Por todo ello, y con motivo del Día Internacional de la Mujer, el Hospital de Manises ha celebrado hoy una charla destinada a amas de casa en la que se ha abordado como tema central la salud mental y la mujer y se han aportado consejos para mejorar el estrés.

Consejos para reducir el estrés

Para afrontar esta situación, desde las Unidades de Salud Mental del área de Manises se han aportado durante la charla algunos consejos que pueden ayudar a estas mujeres a sobrellevar el peso emocional y físico que soportan.

Por un lado, planificar bien el tiempo. Es importante repartir bien las horas del día de manera que en ellas no sólo haya tiempo para las obligaciones sino también reservar tiempo para una misma y para realizar actividades de disfrute o de interés personal como dar un paseo, quedar con una amiga, hacer un curso…

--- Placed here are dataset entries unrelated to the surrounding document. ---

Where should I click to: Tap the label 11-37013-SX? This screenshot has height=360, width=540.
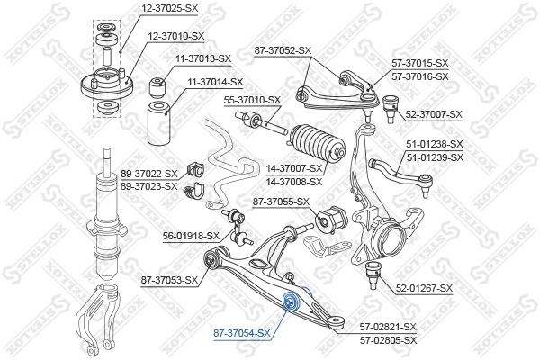(203, 58)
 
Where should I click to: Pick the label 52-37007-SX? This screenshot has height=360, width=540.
(434, 114)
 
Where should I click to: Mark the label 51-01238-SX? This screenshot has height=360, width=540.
(434, 144)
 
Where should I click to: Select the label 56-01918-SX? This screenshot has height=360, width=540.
(191, 236)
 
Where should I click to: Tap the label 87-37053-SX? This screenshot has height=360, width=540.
(169, 280)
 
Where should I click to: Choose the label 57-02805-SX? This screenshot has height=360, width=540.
(389, 340)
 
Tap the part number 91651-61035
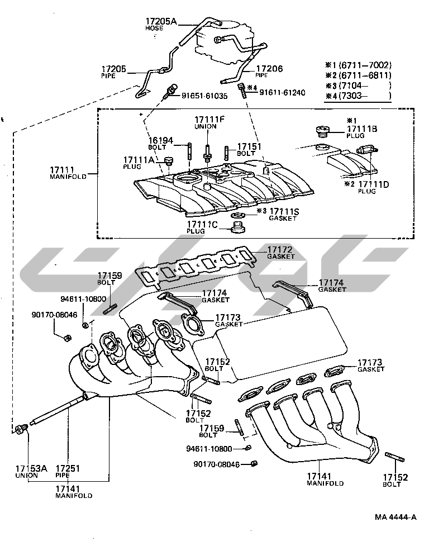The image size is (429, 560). pos(204,96)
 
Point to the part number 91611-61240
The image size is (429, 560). pos(282,92)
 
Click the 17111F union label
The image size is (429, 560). pos(209,120)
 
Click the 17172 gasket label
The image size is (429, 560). pos(280,250)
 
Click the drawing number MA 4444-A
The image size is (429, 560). pos(395,517)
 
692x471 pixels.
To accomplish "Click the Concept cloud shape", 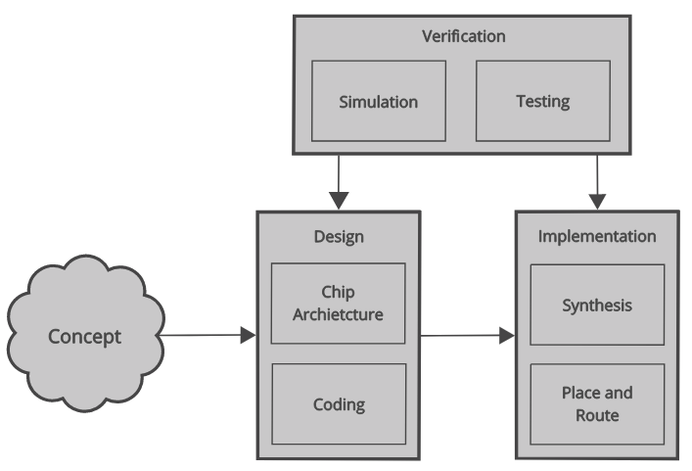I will (86, 336).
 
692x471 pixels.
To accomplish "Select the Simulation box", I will (379, 101).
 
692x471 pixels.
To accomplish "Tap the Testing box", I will (542, 101).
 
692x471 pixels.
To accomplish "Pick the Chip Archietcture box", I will (338, 303).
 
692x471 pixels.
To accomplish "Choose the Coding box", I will (338, 402).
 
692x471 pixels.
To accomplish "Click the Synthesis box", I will (597, 305).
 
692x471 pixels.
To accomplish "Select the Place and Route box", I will (597, 403).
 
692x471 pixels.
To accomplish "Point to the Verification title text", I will (463, 37).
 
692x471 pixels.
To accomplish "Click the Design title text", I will (338, 236).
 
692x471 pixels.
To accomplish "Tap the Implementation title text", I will (597, 236).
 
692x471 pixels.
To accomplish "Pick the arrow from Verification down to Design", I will (338, 181).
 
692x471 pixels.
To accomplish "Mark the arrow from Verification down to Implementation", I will (597, 181).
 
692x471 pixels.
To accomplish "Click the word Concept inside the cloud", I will (86, 337).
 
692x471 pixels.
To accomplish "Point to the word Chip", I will (338, 292).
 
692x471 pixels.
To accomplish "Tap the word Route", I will (597, 415).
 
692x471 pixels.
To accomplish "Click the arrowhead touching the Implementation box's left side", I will (507, 336).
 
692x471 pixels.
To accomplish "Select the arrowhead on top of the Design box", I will (338, 201).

También se aconseja pedir ayuda, hacer que el resto de la familia se implique repartiendo obligaciones y tareas, realizar ejercicio físico ya que el deporte ayuda a la tonificación muscular y disminuye la activación del estrés, produce un estado de cansancio agradable que favorece el sueño reparador y ayuda a calmar la preocupación excesiva y cultivar las relaciones sociales, encontrar espacios, grupos o lugares donde desarrollar otras funciones, capacidades o aficiones que le permitan desarrollarse como persona.